Miami Herald: Column–Arcane lawsuit threatens beach restoration

Dec 1, 2009

The Miami Herald published this column on Nov. 30, 2009

By FRED GRIMM
fgrimm@MiamiHerald.com

An abstract legal theory, so outrageous in its implications that most Floridians hardly regard it as a serious, gets a full hearing in the U.S. Supreme Court Wednesday. We’re that close, if this decision comes down to a usual 5-4 split, to tossing beach restoration projects into chaos.

The legal question at the heart of Stop the Beach Renourishment vs. the State of Florida sounds more like the stuff of law professors and think-tank theoreticians than, say, someone like Steve Higgins.

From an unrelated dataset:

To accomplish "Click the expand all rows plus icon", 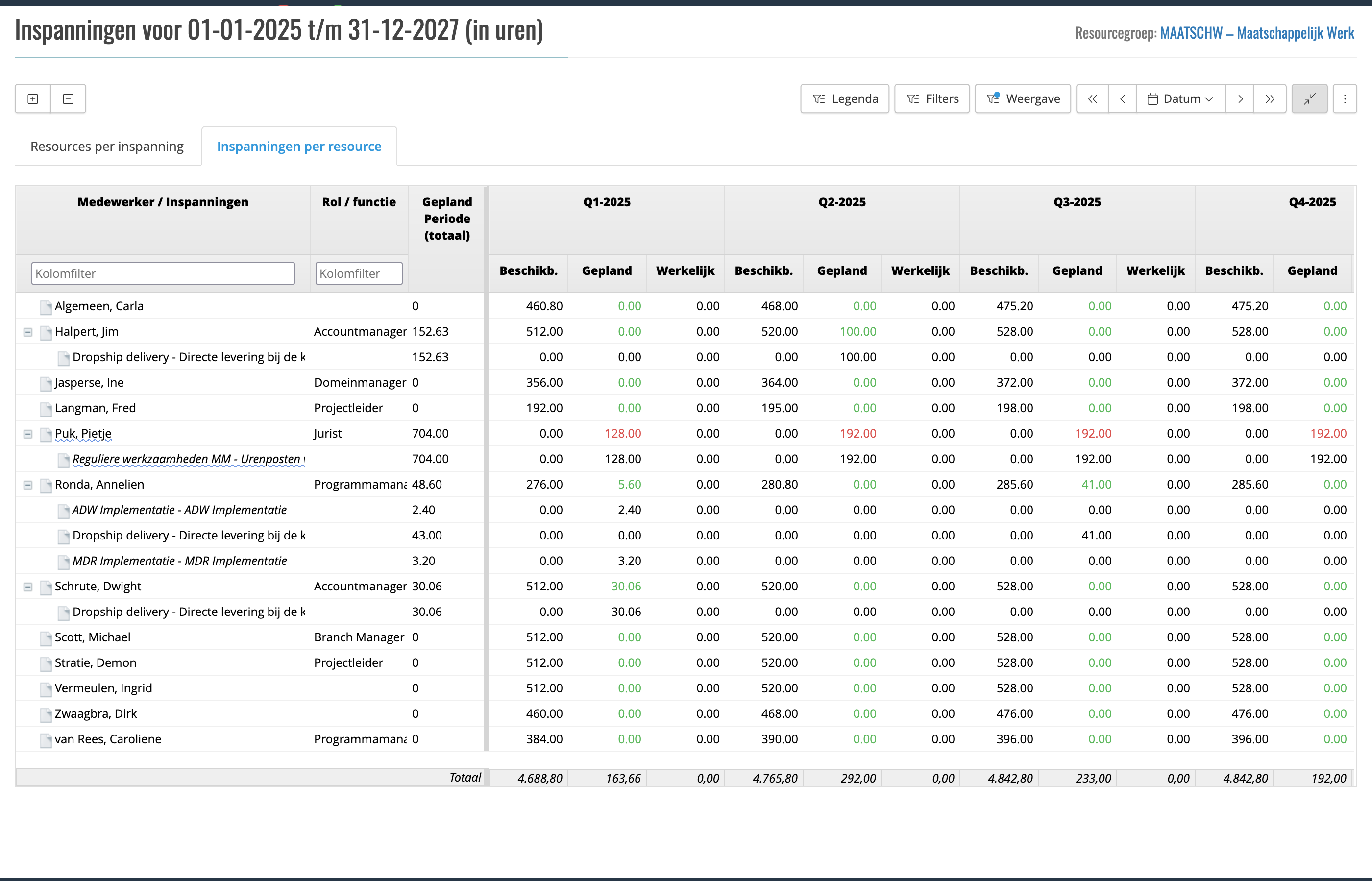I will point(33,99).
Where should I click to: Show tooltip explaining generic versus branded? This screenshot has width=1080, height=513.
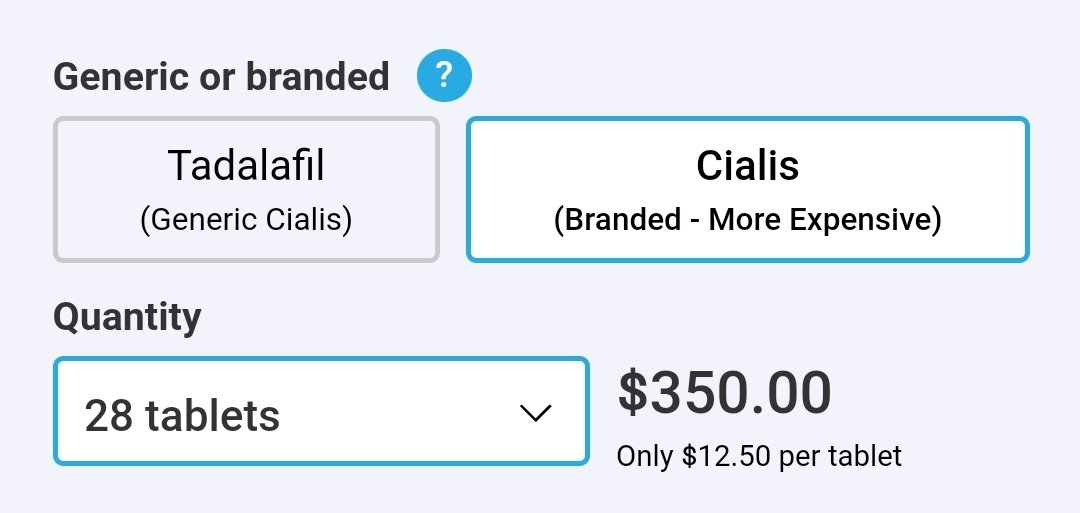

But Higgins, Broward County’s beach-erosion administrator, has regarded the arcane legal arguments that propelled this case out of the Florida Panhandle with the attention he usually devotes to geological engineering or the nesting habits of sea turtles.

And Higgins, in a perpetual struggle to find the money, permits and sand to keep Broward’s 24 miles of beach from disappearing, watches with considerable trepidation. The wrong decision “could really hamstring us.”

WIDE GAP

The gap between an obtuse property-rights theory and its profound implications seems wider than Miami Beach. The case stems from a complaint by a half-dozen beachfront condo owners that when Walton County restored and widened the beach in front of their units in 2004, their property rights should have been extended to the high-water mark. They complained that because their property line no longer ran to the water’s edge, the state had unlawfully robbed them of their property rights.

And they objected that the public could now slouch along the extended beach. “They just want to kick the public off their beach. Even if it’s a small, eroding beach,” Higgins said.

Most Floridians would think that adding new sand to eroding waterfront property considerably enhances property values. Particularly in hurricane alley.

The practical realities along Florida’s 825 miles of beaches, however, elude property-rights advocates. Organizations like the Cato Institution and the Pacific Legal Foundation filed friend-of-the-court briefs, seizing on the Florida case as the vehicle to settle obscure, long festering national arguments over property rights. The theoreticians argue that a state judicial decision (in this case the Florida Supreme Court, which rejected the condo owners’ claim in 2006) violates the U.S. constitutional prohibitions against taking.

Maybe, in theory, property-rights champions have it right. In reality, beach erosion administrators like Higgins already struggle to find funding. Inland taxpayers are reluctant enough to pay for our beach restoration. Imagine asking them to compensate waterfront property owners .

A WARNING

The Florida League of Cities and the Florida Association of Counties filed a brief warning that “the beach nourishment program in Florida effectively will be eliminated if this Court decides that the state must pay takings damages to every private property owner along a beach that the state, the federal government or a local government attempts to restore.”

Such worries might not carry much legal weight Wednesday in the sterile chambers of the U.S. Supreme Court, as the lawyers deconstruct the Fifth and 14th Amendments. But the wrong decision could wash over Florida’s economy like a tidal wave.